Activity: Each entry below is to be extracted exactly.

Dataset records:
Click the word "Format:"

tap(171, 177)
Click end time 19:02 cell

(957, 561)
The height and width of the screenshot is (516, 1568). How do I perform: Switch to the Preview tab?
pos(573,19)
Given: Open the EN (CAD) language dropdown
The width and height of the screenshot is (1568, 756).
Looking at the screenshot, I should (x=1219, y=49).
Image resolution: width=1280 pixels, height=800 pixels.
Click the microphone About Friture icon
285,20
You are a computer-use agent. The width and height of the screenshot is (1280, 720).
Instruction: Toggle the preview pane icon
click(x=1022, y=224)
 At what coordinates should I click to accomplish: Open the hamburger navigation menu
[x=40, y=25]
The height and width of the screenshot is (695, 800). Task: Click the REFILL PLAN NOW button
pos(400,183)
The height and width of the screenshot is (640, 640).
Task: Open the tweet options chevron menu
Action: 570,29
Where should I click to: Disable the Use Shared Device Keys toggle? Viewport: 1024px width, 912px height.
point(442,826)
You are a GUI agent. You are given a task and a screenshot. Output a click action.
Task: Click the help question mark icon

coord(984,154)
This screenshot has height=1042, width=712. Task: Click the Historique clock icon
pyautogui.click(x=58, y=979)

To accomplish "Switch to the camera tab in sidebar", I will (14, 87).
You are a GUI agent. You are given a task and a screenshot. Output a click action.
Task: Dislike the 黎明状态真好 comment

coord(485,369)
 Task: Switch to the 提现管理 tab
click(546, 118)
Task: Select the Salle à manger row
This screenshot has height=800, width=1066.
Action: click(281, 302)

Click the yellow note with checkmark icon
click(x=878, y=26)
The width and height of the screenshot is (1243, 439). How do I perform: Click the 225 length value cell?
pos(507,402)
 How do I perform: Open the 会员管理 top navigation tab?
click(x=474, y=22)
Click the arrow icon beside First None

Result for this exercise:
Click the word "Format:"

tap(171, 177)
Click end time 19:02 cell

(957, 561)
The height and width of the screenshot is (516, 1568). How do I perform: Switch to the Preview tab?
pos(573,19)
Given: Open the EN (CAD) language dropdown
The width and height of the screenshot is (1568, 756).
Looking at the screenshot, I should (x=1219, y=49).
Image resolution: width=1280 pixels, height=800 pixels.
Click the microphone About Friture icon
285,20
You are a computer-use agent. The width and height of the screenshot is (1280, 720).
Instruction: Toggle the preview pane icon
click(x=1022, y=224)
 At what coordinates should I click to accomplish: Open the hamburger navigation menu
[x=40, y=25]
The height and width of the screenshot is (695, 800). Task: Click the REFILL PLAN NOW button
pos(400,183)
The height and width of the screenshot is (640, 640).
Task: Open the tweet options chevron menu
Action: 570,29
Where should I click to: Disable the Use Shared Device Keys toggle? Viewport: 1024px width, 912px height.
point(442,826)
You are a GUI agent. You are given a task and a screenshot. Output a click action.
Task: Click the help question mark icon

coord(984,154)
This screenshot has height=1042, width=712. Task: Click the Historique clock icon
pyautogui.click(x=58, y=979)

To accomplish "Switch to the camera tab in sidebar", I will (14, 87).
You are a GUI agent. You are given a task and a screenshot. Output a click action.
Task: Dislike the 黎明状态真好 comment

coord(485,369)
 Task: Switch to the 提现管理 tab
click(546, 118)
Task: Select the Salle à manger row
This screenshot has height=800, width=1066.
Action: click(281, 302)

Click the yellow note with checkmark icon
click(x=878, y=26)
The width and height of the screenshot is (1243, 439). How do I perform: Click the 225 length value cell?
pos(507,402)
 How do I perform: Open the 会员管理 top navigation tab?
click(x=474, y=22)
Click the arrow icon beside First None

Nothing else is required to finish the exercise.